Si contingat ut Romanus Pontifex muneri suo renuntiet, ad validitatem requiritur ut renuntiatio libere fiat et rite manifestetur, non vero ut a quopiam acceptetur.
Or, le canon 332 est le seul et unique canon qui traite de la renonciation du munus pétrinien. Il n’y en a pas d’autre!
Que s’est-il donc passé? La grand majorité des observateurs et des médias se sont empressés d’annoncer que Benoît XVI a décidé de renoncer à sa charge, puisque, disait-on, il l’a fait librement et qu’il l’a dûment manifesté… Oui…, sauf que ce qu’il a fait librement et dûment manifesté, ce n’est pas la renonciation au munus pétrinien, mais à son ministerium!
Il n’est pas nécessaire d’être un docteur en droit canonique pour comprendre qu’il y a en fait non pas deux mais trois conditions pour qu’un pape renonce validement au munus pétrinien: non seulement qu’il le fasse librement et qu’il le manifeste dûment, mais que ce qu’il fait librement et manifeste dûment, ce soit … la renonciation à son munus.

## Consigne
Modifiez l'extrait sur la renonciation de Benoît XVI en remplaçant « observateurs » par « commentateurs ». Redonnez ensuite tout ce qui va de « Or, le canon » jusqu'à « à son ministerium! ».

## Extraits de données
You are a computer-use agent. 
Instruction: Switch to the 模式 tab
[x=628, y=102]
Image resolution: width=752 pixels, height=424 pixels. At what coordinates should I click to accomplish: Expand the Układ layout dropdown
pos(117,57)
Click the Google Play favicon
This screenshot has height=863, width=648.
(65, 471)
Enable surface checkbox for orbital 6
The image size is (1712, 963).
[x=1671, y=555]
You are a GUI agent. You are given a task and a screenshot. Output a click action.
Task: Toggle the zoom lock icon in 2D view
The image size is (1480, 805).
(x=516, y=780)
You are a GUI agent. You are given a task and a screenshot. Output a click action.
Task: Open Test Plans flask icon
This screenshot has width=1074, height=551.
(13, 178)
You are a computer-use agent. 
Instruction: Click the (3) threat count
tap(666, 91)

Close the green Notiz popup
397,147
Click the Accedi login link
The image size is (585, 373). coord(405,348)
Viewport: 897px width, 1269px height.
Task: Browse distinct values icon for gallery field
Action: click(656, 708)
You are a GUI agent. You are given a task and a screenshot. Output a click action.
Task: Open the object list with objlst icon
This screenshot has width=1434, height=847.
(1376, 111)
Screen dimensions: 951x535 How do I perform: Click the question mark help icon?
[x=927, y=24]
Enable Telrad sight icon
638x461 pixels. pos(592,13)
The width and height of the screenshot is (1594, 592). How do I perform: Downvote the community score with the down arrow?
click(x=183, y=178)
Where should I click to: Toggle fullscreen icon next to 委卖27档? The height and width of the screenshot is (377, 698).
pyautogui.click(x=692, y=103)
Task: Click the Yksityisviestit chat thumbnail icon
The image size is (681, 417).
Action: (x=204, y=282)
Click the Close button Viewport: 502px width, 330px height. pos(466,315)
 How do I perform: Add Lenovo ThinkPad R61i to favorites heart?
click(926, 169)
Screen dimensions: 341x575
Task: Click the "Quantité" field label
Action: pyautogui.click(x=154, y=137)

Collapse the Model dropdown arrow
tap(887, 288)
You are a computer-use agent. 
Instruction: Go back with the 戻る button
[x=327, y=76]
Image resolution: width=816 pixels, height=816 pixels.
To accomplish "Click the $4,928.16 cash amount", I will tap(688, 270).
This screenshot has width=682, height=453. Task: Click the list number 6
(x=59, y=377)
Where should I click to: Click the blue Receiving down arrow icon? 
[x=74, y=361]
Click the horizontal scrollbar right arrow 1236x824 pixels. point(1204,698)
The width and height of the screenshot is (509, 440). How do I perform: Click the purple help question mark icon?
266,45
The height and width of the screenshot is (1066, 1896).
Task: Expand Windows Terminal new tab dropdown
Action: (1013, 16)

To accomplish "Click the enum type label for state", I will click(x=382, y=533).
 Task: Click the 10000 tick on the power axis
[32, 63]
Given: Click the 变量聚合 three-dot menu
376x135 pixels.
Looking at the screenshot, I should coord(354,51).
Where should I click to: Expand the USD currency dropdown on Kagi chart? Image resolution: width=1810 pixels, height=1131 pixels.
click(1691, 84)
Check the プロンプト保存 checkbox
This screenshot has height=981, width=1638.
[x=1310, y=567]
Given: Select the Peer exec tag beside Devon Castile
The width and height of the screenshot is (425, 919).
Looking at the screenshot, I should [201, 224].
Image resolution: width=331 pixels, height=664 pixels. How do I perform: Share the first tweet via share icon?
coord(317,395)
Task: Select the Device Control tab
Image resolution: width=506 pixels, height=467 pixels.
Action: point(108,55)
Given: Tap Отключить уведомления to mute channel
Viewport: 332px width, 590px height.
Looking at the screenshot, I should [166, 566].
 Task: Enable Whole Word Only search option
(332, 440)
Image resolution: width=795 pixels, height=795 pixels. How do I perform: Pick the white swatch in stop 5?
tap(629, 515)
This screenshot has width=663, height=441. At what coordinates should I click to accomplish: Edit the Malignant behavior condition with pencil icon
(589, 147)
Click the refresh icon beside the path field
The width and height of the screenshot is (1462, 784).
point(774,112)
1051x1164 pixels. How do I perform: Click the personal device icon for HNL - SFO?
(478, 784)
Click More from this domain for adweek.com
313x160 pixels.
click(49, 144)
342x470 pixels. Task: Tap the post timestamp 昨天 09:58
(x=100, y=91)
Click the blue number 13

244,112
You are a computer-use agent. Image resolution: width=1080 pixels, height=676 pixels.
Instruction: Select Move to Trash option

## Corrigé
Or, le canon 332 est le seul et unique canon qui traite de la renonciation du munus pétrinien. Il n’y en a pas d’autre!
Que s’est-il donc passé? La grand majorité des commentateurs et des médias se sont empressés d’annoncer que Benoît XVI a décidé de renoncer à sa charge, puisque, disait-on, il l’a fait librement et qu’il l’a dûment manifesté… Oui…, sauf que ce qu’il a fait librement et dûment manifesté, ce n’est pas la renonciation au munus pétrinien, mais à son ministerium!